The chatbot embedded on this website lets visitors ask questions about my research and get answers drawn directly from my publications, datasets, and research statements - information that is not part of general model knowledge. It is a full-stack RAG implementation that I built from scratch.
How it works
A Chroma vector database holds chunked and embedded versions of all my major academic outputs (publications, dataset documentation, research statement). When a visitor submits a question, the backend retrieves the most relevant chunks from this vector database via semantic search, injects them into a structured system prompt, and calls an OpenAI completion model via API to generate a response grounded in my own writing and information tailored to my research. The system prompt enforces strict scope: the assistant declines questions unrelated to my academic work and is forbidden from inventing publications or results not present in the retrieved context.
Multi-turn retrieval is handled by concatenating prior user messages with new questions before retrieving relevant context, improving relevance in follow-up exchanges without requiring a separate query-rewriting step.
Stack
- Embeddings: OpenAI
text-embedding-3-large - Vector store: Chroma, self-hosted on a Railway persistent volume
- Completion model:
gpt-4.1-nano(fast, cheap, sufficient for bounded Q&A) - Backend: FastAPI, deployed on Railway
- Frontend: Next.js chat widget calling the Railway service via a scoped API URL
Cost and abuse controls
The backend uses a layered defence, including per-IP rate limiting via slowapi, a global in-memory daily cap, and hard input and output character limits.

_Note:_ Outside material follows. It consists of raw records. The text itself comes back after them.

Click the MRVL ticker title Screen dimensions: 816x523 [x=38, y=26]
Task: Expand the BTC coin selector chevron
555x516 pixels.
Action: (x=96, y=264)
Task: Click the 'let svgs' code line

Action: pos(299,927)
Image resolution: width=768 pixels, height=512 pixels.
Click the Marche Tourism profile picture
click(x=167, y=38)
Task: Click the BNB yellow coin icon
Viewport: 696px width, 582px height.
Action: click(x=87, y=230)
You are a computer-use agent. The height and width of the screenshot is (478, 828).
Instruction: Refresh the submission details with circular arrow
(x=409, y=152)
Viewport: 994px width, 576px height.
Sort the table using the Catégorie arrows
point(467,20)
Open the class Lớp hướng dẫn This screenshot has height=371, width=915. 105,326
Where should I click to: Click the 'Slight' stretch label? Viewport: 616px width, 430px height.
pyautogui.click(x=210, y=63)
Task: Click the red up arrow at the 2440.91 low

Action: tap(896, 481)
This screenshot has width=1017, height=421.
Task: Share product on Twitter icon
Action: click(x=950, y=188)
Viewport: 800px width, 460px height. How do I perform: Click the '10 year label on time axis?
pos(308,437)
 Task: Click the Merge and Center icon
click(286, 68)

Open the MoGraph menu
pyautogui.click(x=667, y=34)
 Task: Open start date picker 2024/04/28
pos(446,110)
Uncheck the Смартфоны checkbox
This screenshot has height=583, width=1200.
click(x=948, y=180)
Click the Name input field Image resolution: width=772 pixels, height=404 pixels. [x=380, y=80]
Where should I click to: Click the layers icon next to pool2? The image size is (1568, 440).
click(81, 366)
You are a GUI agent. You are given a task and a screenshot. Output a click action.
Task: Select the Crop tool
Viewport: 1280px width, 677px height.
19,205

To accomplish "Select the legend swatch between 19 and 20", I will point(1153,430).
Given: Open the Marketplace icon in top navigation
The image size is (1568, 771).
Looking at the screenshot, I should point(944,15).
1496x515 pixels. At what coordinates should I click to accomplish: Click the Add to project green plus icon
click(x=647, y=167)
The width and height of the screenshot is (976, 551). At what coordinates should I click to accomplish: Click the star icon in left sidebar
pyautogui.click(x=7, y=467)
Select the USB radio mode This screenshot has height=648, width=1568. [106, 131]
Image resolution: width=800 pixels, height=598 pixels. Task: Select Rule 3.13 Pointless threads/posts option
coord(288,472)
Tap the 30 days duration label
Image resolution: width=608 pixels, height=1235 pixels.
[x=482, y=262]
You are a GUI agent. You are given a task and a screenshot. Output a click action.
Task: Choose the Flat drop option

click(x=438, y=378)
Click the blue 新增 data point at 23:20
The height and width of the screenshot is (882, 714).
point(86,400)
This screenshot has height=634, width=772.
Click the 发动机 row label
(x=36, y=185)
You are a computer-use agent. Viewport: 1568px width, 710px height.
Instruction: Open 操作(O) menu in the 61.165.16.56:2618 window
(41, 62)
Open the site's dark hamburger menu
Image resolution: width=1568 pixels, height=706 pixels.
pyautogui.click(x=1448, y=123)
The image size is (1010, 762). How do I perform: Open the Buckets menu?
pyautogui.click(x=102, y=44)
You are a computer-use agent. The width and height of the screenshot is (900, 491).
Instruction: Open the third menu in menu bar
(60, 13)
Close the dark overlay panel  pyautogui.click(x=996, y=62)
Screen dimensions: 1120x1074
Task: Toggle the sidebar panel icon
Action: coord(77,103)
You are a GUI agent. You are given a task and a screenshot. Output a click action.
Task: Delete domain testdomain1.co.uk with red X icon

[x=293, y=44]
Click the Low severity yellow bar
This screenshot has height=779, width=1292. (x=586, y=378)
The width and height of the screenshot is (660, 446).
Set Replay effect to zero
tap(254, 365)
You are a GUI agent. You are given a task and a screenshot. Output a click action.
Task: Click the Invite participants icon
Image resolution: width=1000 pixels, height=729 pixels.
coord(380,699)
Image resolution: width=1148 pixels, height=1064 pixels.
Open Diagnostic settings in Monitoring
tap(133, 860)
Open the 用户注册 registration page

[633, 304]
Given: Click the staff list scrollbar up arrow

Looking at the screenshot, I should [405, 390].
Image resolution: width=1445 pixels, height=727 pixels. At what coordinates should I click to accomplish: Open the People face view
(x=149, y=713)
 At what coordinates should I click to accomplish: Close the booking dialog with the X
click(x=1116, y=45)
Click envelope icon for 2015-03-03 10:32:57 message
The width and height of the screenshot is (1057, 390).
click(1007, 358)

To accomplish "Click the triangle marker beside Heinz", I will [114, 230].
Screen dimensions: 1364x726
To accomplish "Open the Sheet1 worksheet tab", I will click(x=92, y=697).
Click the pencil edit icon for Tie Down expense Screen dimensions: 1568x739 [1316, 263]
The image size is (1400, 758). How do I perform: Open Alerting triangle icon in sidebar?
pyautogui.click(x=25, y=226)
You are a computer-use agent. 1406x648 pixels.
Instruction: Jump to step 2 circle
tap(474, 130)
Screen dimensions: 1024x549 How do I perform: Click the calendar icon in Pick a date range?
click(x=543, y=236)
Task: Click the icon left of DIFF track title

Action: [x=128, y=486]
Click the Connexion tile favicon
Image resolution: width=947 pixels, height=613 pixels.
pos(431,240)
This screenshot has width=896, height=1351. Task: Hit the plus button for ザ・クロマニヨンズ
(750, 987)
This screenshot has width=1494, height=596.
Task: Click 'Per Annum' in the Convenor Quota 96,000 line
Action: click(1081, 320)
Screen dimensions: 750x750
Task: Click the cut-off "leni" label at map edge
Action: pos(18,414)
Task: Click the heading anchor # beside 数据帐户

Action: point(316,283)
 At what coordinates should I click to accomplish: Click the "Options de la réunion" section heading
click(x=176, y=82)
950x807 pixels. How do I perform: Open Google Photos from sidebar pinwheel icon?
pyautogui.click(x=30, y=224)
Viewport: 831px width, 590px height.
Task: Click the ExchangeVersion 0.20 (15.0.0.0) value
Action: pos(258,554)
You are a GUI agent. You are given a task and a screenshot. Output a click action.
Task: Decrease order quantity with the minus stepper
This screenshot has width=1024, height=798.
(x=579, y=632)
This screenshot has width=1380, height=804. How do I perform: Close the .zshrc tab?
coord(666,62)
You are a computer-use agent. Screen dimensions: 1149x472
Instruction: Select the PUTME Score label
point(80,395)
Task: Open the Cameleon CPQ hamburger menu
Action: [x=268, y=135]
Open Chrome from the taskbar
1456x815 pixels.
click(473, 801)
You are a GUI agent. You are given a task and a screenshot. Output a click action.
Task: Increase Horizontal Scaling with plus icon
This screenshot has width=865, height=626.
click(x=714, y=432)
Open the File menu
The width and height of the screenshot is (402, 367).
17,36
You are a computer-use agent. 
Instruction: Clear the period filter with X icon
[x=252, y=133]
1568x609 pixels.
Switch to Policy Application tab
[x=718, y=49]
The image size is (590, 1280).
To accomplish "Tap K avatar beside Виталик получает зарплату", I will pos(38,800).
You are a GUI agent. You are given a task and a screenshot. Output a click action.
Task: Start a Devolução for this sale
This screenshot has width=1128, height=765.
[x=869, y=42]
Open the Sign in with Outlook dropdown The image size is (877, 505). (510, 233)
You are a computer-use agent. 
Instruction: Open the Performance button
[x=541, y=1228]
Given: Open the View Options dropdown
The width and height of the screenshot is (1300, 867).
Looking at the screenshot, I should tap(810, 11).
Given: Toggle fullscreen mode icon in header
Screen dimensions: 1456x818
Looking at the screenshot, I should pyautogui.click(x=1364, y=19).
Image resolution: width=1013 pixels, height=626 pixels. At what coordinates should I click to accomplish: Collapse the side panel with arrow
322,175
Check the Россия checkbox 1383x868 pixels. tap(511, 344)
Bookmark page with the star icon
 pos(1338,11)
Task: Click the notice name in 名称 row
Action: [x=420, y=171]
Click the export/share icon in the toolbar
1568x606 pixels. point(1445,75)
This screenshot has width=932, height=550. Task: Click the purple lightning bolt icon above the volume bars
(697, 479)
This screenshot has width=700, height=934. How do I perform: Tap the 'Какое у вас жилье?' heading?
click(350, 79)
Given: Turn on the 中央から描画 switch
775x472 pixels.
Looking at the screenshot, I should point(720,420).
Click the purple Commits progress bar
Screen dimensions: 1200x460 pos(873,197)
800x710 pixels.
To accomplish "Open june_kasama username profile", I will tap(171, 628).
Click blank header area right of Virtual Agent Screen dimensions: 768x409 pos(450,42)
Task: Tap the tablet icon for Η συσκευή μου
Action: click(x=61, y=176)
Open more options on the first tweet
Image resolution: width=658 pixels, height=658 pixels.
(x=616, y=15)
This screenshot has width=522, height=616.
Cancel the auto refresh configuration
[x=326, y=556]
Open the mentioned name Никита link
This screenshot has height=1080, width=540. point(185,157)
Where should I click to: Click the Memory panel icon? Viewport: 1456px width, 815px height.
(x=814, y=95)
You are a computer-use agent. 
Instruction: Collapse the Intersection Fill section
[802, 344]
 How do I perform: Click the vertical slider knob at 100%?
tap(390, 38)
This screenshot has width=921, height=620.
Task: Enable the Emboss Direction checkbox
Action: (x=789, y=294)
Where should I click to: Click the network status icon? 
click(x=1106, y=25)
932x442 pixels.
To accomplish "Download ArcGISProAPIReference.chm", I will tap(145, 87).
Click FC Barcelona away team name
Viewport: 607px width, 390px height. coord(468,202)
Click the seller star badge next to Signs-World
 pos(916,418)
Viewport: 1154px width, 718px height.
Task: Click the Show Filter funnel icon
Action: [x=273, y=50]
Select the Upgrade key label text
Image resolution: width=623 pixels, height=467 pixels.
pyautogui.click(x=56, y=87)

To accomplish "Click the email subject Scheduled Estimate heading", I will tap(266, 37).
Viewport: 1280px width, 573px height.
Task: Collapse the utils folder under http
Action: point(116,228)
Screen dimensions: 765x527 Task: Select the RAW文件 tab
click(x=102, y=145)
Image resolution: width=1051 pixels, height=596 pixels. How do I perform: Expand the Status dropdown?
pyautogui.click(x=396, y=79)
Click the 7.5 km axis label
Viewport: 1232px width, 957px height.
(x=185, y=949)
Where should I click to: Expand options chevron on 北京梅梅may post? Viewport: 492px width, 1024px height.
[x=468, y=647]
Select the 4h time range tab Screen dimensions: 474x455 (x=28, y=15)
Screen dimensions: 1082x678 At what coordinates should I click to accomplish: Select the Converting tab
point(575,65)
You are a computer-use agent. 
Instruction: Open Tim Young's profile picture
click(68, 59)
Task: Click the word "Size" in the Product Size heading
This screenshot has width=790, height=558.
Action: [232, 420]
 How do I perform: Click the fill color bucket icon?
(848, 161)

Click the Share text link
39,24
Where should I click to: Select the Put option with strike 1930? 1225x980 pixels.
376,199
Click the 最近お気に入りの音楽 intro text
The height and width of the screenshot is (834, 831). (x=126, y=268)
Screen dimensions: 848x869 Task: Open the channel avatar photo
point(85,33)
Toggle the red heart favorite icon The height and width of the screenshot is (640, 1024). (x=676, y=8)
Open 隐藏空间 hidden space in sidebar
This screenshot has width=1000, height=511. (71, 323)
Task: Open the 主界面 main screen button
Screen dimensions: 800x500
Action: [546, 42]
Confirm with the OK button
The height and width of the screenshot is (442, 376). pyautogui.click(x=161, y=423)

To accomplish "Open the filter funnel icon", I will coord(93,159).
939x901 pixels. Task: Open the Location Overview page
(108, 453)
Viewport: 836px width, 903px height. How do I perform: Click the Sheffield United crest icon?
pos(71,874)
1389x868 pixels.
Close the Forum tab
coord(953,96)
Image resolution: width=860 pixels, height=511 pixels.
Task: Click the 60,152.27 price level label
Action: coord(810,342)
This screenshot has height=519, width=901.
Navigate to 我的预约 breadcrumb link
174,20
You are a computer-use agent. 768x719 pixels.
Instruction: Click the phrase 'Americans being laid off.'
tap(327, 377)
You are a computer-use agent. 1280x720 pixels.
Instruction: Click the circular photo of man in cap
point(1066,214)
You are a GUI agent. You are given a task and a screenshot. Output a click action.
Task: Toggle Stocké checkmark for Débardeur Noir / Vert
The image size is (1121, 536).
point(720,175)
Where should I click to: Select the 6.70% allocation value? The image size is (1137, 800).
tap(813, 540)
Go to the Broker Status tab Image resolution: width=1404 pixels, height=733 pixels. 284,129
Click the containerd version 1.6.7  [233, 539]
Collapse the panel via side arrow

Retrieval runs against the self-hosted Chroma vector database, so retrieval costs are negligible per query. Spend per question is one embedding call plus one completion, which runs cheap on current models.
What I built and learned
This implementation covers the full RAG pipeline: corpus preparation and chunking of my research output, embedding and vector DB seeding of the resulting chunks, retrieval with conversation history, prompt design for a constrained research assistant, and production deployment with cost controls. The main challenge was keeping the assistant reliably on-topic, with the system prompt going through several iterations before it consistently declined unrelated questions without being unhelpfully terse for legitimate queries.